**Task goal**: A verbatim copy of the entries is the required answer.

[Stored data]
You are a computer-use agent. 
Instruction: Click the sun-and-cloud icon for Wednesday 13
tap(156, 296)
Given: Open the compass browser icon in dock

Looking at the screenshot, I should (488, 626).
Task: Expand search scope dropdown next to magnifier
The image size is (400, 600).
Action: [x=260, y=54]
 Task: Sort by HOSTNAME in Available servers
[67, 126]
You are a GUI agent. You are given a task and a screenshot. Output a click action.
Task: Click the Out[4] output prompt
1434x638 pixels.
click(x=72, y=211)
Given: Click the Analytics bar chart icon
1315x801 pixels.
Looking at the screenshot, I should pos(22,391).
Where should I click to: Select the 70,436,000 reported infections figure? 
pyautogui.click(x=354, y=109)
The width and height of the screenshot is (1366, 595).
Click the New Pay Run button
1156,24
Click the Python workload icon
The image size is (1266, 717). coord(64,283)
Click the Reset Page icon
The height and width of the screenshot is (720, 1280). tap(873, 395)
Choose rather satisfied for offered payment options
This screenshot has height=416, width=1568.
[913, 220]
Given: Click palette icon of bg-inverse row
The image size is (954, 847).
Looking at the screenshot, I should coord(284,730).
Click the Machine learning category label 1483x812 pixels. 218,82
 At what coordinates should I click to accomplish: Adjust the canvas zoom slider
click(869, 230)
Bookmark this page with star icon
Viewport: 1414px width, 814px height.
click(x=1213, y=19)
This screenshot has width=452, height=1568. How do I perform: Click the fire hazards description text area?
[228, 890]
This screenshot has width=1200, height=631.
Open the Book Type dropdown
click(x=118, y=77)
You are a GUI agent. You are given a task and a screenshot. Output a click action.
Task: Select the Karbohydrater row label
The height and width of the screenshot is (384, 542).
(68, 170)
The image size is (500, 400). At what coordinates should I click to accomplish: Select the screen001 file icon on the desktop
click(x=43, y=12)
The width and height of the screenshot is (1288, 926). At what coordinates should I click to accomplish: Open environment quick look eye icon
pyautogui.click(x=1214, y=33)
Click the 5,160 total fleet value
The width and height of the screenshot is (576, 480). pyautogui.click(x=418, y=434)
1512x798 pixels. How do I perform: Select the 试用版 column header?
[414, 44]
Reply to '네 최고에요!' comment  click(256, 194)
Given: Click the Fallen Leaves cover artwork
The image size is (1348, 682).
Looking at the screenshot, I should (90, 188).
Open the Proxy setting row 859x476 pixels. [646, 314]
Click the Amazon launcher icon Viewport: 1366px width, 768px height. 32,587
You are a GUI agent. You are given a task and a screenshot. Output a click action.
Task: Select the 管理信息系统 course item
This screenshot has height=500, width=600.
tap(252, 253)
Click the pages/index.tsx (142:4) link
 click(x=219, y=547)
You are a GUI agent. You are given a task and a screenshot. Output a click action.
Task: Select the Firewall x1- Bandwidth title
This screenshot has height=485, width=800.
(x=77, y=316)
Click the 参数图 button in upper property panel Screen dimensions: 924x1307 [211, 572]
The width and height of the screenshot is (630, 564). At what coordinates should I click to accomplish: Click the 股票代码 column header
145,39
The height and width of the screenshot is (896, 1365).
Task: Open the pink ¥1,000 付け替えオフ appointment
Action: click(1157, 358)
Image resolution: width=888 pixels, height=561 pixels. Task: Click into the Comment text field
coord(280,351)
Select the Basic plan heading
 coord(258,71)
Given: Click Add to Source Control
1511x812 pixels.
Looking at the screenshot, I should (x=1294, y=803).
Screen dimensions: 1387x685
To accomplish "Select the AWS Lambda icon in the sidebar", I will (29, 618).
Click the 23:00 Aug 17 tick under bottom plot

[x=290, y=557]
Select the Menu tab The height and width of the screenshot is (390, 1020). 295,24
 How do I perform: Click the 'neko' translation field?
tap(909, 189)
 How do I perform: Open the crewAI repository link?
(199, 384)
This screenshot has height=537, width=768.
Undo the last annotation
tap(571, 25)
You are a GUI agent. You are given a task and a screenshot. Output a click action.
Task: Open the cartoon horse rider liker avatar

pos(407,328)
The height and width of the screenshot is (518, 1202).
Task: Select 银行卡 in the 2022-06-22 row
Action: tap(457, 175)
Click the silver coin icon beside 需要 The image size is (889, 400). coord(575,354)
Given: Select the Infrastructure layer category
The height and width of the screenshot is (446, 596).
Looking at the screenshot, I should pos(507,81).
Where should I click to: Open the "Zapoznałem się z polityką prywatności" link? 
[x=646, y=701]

**Written solution**:
You are a computer-use agent. 
Instruction: Click the sun-and-cloud icon for Wednesday 13
tap(156, 296)
Given: Open the compass browser icon in dock

Looking at the screenshot, I should (488, 626).
Task: Expand search scope dropdown next to magnifier
The image size is (400, 600).
Action: [x=260, y=54]
 Task: Sort by HOSTNAME in Available servers
[67, 126]
You are a GUI agent. You are given a task and a screenshot. Output a click action.
Task: Click the Out[4] output prompt
1434x638 pixels.
click(x=72, y=211)
Given: Click the Analytics bar chart icon
1315x801 pixels.
Looking at the screenshot, I should pos(22,391).
Where should I click to: Select the 70,436,000 reported infections figure? 
pyautogui.click(x=354, y=109)
The width and height of the screenshot is (1366, 595).
Click the New Pay Run button
1156,24
Click the Python workload icon
The image size is (1266, 717). coord(64,283)
Click the Reset Page icon
The height and width of the screenshot is (720, 1280). tap(873, 395)
Choose rather satisfied for offered payment options
This screenshot has height=416, width=1568.
[913, 220]
Given: Click palette icon of bg-inverse row
The image size is (954, 847).
Looking at the screenshot, I should coord(284,730).
Click the Machine learning category label 1483x812 pixels. 218,82
 At what coordinates should I click to accomplish: Adjust the canvas zoom slider
click(869, 230)
Bookmark this page with star icon
Viewport: 1414px width, 814px height.
click(x=1213, y=19)
This screenshot has width=452, height=1568. How do I perform: Click the fire hazards description text area?
[228, 890]
This screenshot has width=1200, height=631.
Open the Book Type dropdown
click(x=118, y=77)
You are a GUI agent. You are given a task and a screenshot. Output a click action.
Task: Select the Karbohydrater row label
The height and width of the screenshot is (384, 542).
(68, 170)
The image size is (500, 400). At what coordinates should I click to accomplish: Select the screen001 file icon on the desktop
click(x=43, y=12)
The width and height of the screenshot is (1288, 926). At what coordinates should I click to accomplish: Open environment quick look eye icon
pyautogui.click(x=1214, y=33)
Click the 5,160 total fleet value
The width and height of the screenshot is (576, 480). pyautogui.click(x=418, y=434)
1512x798 pixels. How do I perform: Select the 试用版 column header?
[414, 44]
Reply to '네 최고에요!' comment  click(256, 194)
Given: Click the Fallen Leaves cover artwork
The image size is (1348, 682).
Looking at the screenshot, I should (90, 188).
Open the Proxy setting row 859x476 pixels. [646, 314]
Click the Amazon launcher icon Viewport: 1366px width, 768px height. 32,587
You are a GUI agent. You are given a task and a screenshot. Output a click action.
Task: Select the 管理信息系统 course item
This screenshot has height=500, width=600.
tap(252, 253)
Click the pages/index.tsx (142:4) link
 click(x=219, y=547)
You are a GUI agent. You are given a task and a screenshot. Output a click action.
Task: Select the Firewall x1- Bandwidth title
This screenshot has height=485, width=800.
(x=77, y=316)
Click the 参数图 button in upper property panel Screen dimensions: 924x1307 [211, 572]
The width and height of the screenshot is (630, 564). At what coordinates should I click to accomplish: Click the 股票代码 column header
145,39
The height and width of the screenshot is (896, 1365).
Task: Open the pink ¥1,000 付け替えオフ appointment
Action: click(1157, 358)
Image resolution: width=888 pixels, height=561 pixels. Task: Click into the Comment text field
coord(280,351)
Select the Basic plan heading
 coord(258,71)
Given: Click Add to Source Control
1511x812 pixels.
Looking at the screenshot, I should (x=1294, y=803).
Screen dimensions: 1387x685
To accomplish "Select the AWS Lambda icon in the sidebar", I will (29, 618).
Click the 23:00 Aug 17 tick under bottom plot

[x=290, y=557]
Select the Menu tab The height and width of the screenshot is (390, 1020). 295,24
 How do I perform: Click the 'neko' translation field?
tap(909, 189)
 How do I perform: Open the crewAI repository link?
(199, 384)
This screenshot has height=537, width=768.
Undo the last annotation
tap(571, 25)
You are a GUI agent. You are given a task and a screenshot. Output a click action.
Task: Open the cartoon horse rider liker avatar

pos(407,328)
The height and width of the screenshot is (518, 1202).
Task: Select 银行卡 in the 2022-06-22 row
Action: tap(457, 175)
Click the silver coin icon beside 需要 The image size is (889, 400). coord(575,354)
Given: Select the Infrastructure layer category
The height and width of the screenshot is (446, 596).
Looking at the screenshot, I should pos(507,81).
Where should I click to: Open the "Zapoznałem się z polityką prywatności" link? 
[x=646, y=701]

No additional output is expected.